:: RECORDS FOR PROCESSING ::

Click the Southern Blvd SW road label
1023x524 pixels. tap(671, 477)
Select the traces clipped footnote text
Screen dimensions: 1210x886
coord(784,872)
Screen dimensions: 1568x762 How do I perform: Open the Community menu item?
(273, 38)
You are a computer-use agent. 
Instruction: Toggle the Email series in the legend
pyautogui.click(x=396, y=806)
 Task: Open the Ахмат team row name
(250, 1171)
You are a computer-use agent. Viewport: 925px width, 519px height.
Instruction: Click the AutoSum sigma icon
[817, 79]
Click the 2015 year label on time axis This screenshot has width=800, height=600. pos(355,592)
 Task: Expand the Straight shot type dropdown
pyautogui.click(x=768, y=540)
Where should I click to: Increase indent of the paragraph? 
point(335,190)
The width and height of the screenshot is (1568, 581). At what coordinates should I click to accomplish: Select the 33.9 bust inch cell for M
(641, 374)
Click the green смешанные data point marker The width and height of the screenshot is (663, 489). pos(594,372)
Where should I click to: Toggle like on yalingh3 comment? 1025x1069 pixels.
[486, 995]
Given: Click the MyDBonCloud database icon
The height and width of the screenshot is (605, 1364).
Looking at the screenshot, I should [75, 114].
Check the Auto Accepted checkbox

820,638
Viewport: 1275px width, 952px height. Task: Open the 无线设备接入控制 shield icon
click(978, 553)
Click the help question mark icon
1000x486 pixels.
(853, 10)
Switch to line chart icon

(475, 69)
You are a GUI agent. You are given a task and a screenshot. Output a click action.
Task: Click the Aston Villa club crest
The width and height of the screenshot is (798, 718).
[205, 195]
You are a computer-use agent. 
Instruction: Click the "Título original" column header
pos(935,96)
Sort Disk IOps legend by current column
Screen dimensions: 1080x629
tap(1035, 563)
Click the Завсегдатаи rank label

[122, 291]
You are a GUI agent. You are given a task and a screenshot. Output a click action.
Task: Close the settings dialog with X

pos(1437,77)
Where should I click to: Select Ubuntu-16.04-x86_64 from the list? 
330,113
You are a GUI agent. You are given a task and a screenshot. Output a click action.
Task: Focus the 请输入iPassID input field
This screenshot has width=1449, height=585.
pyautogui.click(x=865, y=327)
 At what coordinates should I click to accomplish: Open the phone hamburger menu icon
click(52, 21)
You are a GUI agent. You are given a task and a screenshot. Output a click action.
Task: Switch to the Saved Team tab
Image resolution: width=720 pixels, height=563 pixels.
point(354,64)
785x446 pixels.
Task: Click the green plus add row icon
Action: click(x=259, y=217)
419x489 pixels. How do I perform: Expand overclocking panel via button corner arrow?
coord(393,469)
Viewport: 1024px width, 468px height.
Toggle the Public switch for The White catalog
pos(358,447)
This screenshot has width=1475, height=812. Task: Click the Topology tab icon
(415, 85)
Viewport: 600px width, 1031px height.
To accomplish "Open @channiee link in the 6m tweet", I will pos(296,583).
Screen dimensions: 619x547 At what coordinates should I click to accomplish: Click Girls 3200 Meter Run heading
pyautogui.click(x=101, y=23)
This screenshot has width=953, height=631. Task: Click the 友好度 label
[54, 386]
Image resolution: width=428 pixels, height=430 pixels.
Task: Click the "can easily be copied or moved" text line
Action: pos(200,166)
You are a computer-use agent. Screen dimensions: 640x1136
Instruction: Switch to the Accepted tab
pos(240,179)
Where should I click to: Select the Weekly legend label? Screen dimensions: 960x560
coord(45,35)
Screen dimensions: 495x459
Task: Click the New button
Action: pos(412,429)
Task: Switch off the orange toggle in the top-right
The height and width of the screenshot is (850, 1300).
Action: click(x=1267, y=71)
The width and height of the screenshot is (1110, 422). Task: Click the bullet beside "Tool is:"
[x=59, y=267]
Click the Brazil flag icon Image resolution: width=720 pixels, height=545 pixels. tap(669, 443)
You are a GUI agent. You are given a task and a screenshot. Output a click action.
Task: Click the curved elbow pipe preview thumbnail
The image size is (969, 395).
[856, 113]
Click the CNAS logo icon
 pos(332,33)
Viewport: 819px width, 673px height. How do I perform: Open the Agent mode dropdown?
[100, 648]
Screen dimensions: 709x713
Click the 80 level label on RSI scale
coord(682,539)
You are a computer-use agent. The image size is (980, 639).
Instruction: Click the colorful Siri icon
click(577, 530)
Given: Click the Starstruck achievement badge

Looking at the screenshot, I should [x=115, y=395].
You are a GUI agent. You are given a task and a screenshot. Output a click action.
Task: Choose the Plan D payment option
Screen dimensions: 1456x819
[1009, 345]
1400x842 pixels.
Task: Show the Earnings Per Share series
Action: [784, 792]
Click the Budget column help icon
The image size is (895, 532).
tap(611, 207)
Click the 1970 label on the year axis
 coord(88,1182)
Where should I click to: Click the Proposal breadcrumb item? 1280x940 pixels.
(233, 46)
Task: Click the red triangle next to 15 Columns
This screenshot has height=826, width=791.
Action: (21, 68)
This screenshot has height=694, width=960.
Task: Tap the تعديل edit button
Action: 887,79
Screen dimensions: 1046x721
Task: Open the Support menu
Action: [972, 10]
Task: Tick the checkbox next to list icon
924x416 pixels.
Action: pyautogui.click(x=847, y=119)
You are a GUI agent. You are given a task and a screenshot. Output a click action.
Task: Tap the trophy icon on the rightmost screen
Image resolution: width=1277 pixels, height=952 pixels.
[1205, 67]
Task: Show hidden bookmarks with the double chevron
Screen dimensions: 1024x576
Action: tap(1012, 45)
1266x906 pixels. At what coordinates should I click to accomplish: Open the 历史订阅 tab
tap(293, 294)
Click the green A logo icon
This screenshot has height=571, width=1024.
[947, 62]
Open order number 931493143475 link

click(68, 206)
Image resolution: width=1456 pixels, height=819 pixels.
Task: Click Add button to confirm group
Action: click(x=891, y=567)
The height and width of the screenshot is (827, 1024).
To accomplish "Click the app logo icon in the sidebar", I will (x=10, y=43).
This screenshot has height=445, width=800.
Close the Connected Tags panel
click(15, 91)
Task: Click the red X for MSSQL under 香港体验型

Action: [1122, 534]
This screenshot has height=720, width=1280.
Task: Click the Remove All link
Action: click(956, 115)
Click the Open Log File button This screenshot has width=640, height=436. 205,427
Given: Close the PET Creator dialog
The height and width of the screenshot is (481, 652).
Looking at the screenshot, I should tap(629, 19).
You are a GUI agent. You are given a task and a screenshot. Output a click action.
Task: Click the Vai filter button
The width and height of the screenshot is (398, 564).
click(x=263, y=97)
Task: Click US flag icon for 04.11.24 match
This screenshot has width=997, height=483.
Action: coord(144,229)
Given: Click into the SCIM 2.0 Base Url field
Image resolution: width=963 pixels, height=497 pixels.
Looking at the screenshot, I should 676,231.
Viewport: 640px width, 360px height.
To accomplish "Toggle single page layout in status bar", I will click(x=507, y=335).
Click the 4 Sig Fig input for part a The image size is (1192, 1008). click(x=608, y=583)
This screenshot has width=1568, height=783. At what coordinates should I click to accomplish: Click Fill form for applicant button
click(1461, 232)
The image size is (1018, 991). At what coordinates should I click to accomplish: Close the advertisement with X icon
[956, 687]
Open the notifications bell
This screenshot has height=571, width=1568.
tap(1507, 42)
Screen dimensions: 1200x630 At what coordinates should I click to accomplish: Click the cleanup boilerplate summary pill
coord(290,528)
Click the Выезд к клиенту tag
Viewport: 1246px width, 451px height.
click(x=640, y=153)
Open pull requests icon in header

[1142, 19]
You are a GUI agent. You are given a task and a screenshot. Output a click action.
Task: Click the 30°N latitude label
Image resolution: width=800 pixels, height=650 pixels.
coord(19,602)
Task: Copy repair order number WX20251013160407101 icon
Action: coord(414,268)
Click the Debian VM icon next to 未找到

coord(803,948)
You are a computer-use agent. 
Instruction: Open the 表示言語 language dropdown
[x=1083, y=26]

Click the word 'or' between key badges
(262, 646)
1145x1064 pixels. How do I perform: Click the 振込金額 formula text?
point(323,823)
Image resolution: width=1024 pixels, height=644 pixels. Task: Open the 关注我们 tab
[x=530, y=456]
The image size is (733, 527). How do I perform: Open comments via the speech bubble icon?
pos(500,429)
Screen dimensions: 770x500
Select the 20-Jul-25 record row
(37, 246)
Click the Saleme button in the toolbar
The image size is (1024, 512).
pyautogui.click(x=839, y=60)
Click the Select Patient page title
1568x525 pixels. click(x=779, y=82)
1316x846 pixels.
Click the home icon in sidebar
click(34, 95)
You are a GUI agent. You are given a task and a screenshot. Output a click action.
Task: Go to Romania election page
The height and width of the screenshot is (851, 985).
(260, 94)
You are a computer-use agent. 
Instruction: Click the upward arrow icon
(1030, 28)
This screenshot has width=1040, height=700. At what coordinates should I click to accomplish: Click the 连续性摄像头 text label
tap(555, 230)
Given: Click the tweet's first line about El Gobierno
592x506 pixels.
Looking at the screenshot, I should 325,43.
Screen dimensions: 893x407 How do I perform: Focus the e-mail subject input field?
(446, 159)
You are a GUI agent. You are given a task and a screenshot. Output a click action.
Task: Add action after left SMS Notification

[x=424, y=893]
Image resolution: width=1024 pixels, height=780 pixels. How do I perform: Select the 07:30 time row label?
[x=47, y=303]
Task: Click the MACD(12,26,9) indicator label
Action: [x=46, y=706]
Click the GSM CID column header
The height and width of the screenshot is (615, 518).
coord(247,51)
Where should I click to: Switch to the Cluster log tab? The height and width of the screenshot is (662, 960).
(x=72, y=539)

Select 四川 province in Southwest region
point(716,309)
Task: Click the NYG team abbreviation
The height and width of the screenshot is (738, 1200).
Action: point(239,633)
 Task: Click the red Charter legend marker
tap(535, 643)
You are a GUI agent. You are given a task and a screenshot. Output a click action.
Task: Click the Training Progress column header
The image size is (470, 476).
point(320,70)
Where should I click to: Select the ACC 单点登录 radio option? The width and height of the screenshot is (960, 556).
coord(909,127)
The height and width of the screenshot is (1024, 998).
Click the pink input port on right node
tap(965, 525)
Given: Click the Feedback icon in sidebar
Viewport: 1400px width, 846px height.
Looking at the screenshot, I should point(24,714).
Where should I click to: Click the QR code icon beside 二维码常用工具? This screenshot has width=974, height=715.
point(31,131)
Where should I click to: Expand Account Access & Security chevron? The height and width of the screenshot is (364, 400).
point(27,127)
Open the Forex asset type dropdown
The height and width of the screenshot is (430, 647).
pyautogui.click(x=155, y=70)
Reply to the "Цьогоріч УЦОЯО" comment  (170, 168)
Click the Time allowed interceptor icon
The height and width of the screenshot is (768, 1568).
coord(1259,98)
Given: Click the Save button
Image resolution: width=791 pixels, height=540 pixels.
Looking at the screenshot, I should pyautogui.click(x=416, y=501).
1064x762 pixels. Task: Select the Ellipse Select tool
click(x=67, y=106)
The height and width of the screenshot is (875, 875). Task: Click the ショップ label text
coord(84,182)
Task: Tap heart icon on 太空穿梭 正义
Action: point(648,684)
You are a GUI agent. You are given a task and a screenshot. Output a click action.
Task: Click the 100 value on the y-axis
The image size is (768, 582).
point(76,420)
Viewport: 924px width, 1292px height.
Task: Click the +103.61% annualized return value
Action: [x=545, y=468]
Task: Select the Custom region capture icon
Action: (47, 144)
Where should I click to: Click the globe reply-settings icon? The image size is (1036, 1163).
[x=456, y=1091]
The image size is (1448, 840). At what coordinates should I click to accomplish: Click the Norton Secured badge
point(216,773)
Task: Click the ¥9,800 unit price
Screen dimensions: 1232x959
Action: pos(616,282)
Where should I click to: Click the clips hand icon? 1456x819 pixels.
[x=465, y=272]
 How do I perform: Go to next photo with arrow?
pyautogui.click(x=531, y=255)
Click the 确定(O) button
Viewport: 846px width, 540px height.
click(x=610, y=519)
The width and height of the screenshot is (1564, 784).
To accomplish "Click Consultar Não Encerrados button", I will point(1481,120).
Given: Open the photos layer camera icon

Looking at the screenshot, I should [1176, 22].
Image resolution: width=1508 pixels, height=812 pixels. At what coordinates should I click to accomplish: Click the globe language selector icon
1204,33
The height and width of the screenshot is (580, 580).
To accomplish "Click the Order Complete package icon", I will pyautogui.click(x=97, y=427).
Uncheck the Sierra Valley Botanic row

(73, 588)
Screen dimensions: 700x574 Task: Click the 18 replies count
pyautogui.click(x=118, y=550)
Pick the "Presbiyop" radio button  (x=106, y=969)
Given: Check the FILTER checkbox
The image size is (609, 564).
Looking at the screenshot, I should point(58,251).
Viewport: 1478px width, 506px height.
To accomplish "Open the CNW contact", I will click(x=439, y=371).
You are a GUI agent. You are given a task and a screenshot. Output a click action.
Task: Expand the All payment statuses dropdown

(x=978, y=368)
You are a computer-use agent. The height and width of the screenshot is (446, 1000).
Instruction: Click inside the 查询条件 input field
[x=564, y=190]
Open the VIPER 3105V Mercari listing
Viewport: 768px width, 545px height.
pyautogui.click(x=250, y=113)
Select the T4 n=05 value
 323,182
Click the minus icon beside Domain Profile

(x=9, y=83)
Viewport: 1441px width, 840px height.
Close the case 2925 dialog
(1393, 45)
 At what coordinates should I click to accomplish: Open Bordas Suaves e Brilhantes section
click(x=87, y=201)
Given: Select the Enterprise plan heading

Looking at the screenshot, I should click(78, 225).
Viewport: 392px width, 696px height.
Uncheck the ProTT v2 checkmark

:::

## TASK OBJECTIVE:
Among the records, find the lines that contain "will" and copy each of them.

## SOLUTION TO THE PROBLEM:
To accomplish "Open @channiee link in the 6m tweet", I will pos(296,583).
To accomplish "Click the app logo icon in the sidebar", I will (x=10, y=43).
To accomplish "Toggle single page layout in status bar", I will click(x=507, y=335).
To accomplish "Click Consultar Não Encerrados button", I will point(1481,120).
To accomplish "Click the Order Complete package icon", I will pyautogui.click(x=97, y=427).
To accomplish "Open the CNW contact", I will click(x=439, y=371).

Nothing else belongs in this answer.